--- Exercise aim ---
Copy the entries word for word, from the line with "Given: Focus the" through the line with "(x=99, y=369)", including both of those lines, and leave the pictures out of your copy.

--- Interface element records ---
------
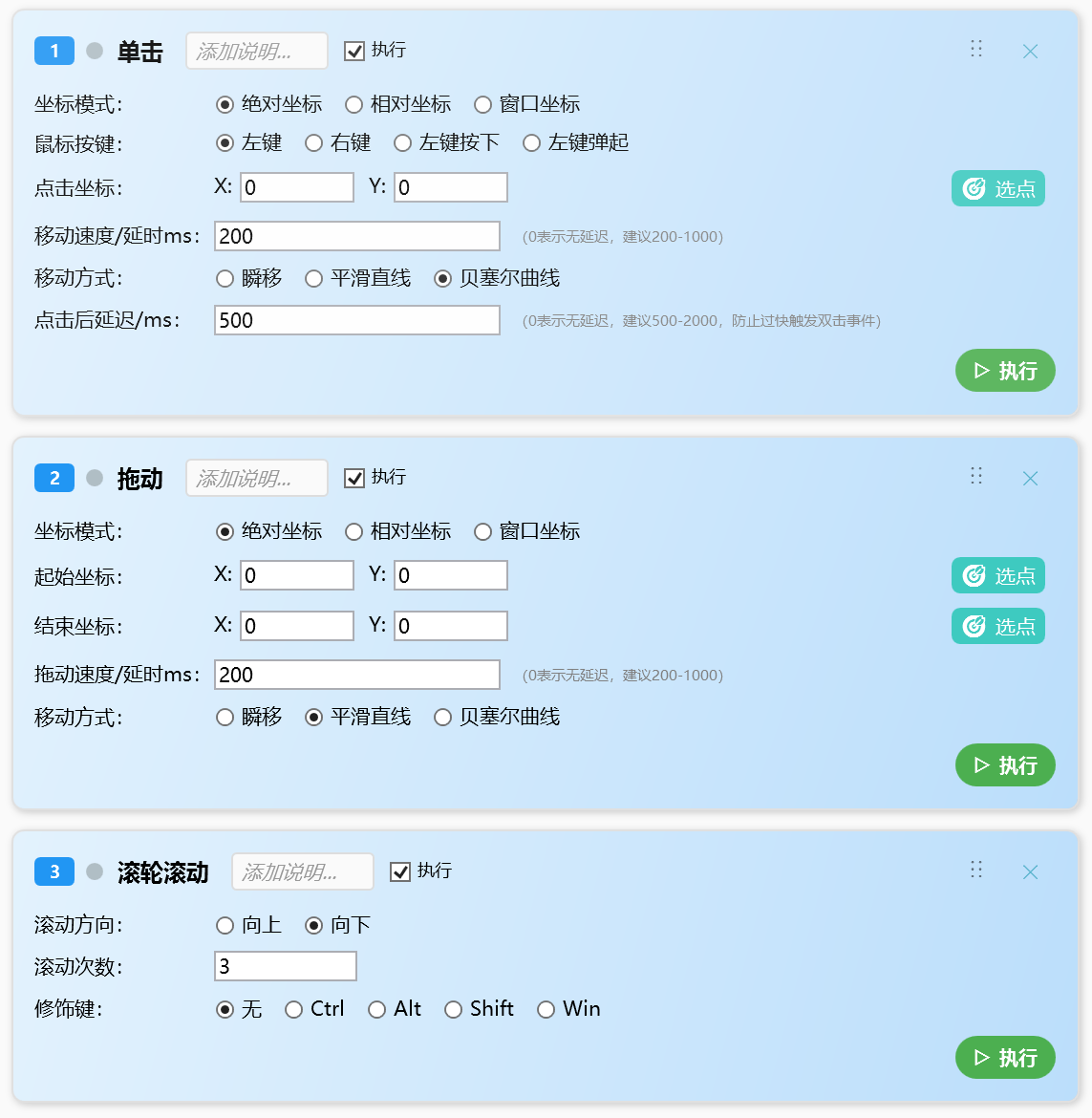Click the drag handle dots on 单击 card
The width and height of the screenshot is (1092, 1118).
pyautogui.click(x=976, y=49)
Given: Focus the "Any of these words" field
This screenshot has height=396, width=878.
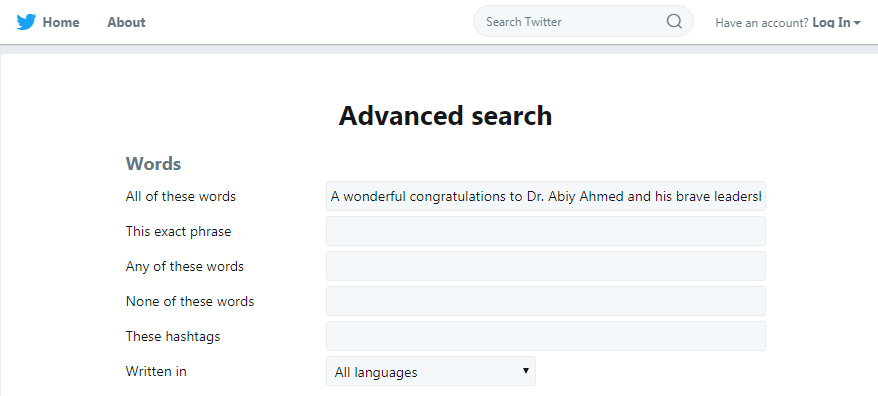Looking at the screenshot, I should tap(545, 266).
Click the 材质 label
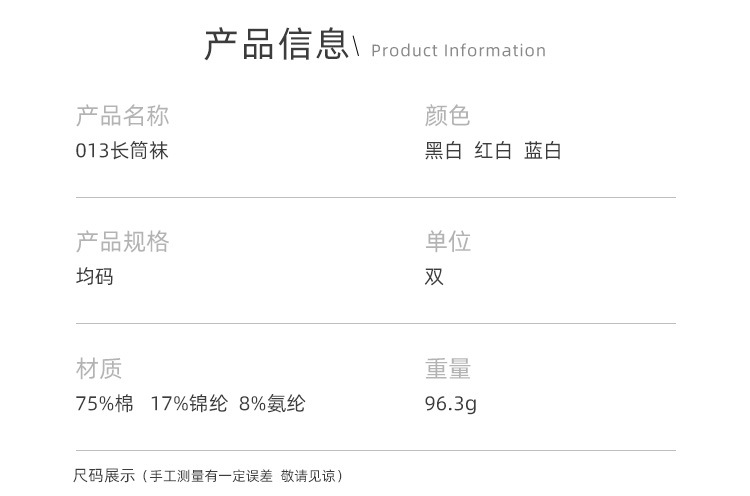 (x=99, y=369)
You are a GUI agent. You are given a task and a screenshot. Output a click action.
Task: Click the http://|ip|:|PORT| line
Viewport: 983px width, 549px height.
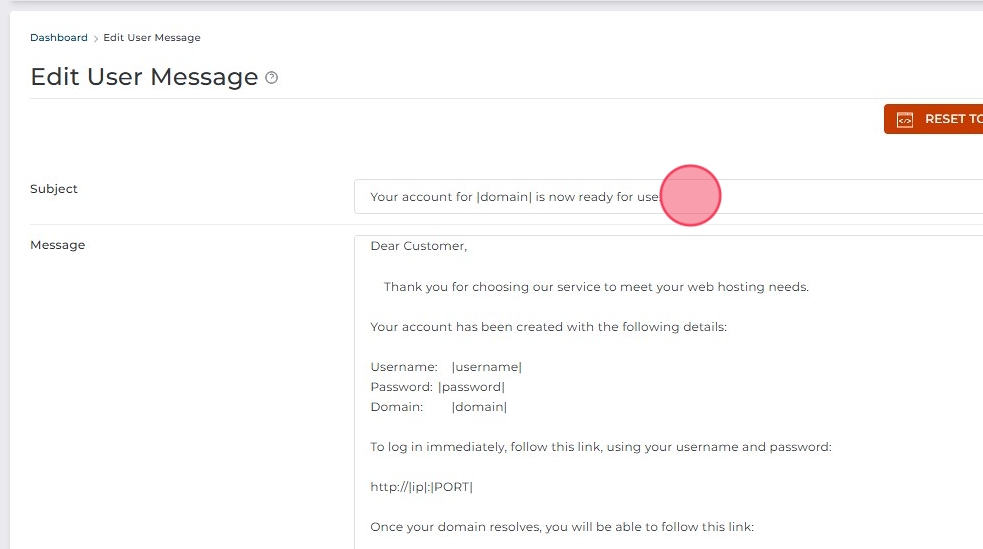point(421,487)
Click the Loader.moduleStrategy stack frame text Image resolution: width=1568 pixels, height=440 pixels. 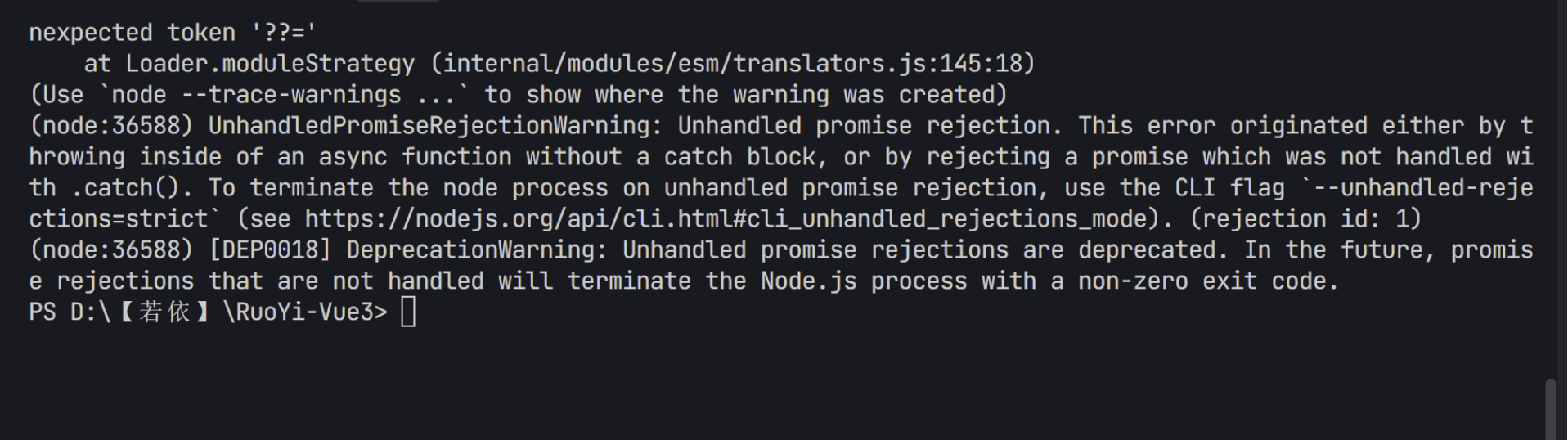coord(270,64)
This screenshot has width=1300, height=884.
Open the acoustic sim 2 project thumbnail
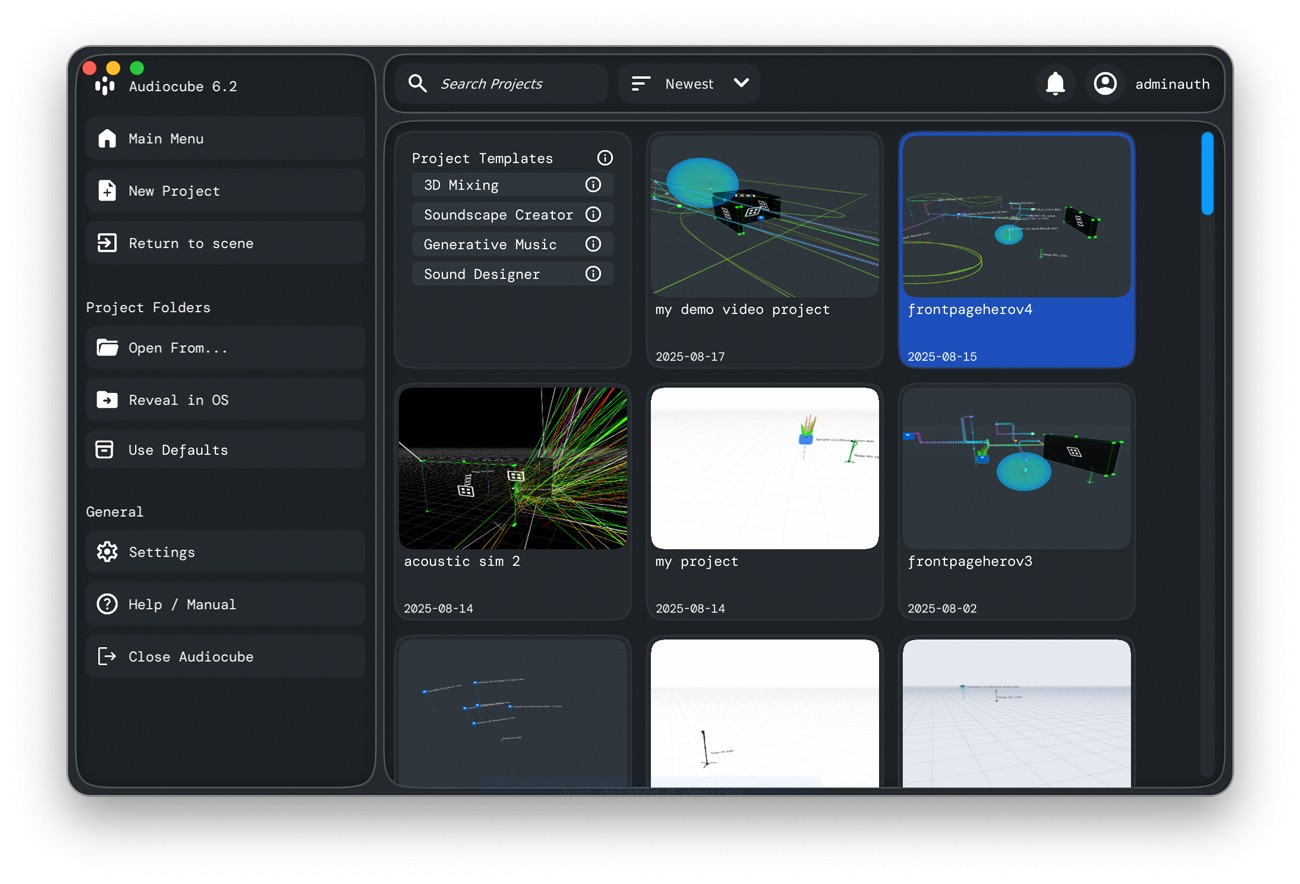click(x=513, y=468)
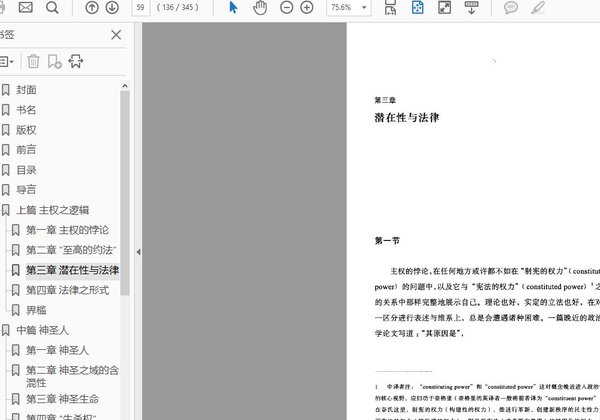600x420 pixels.
Task: Zoom in with the plus button
Action: click(307, 8)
------
--- Exercise answer ---
Given: Focus the "Any of these words" field
This screenshot has height=396, width=878.
Looking at the screenshot, I should tap(545, 266).
Click the 材质 label
 (x=99, y=369)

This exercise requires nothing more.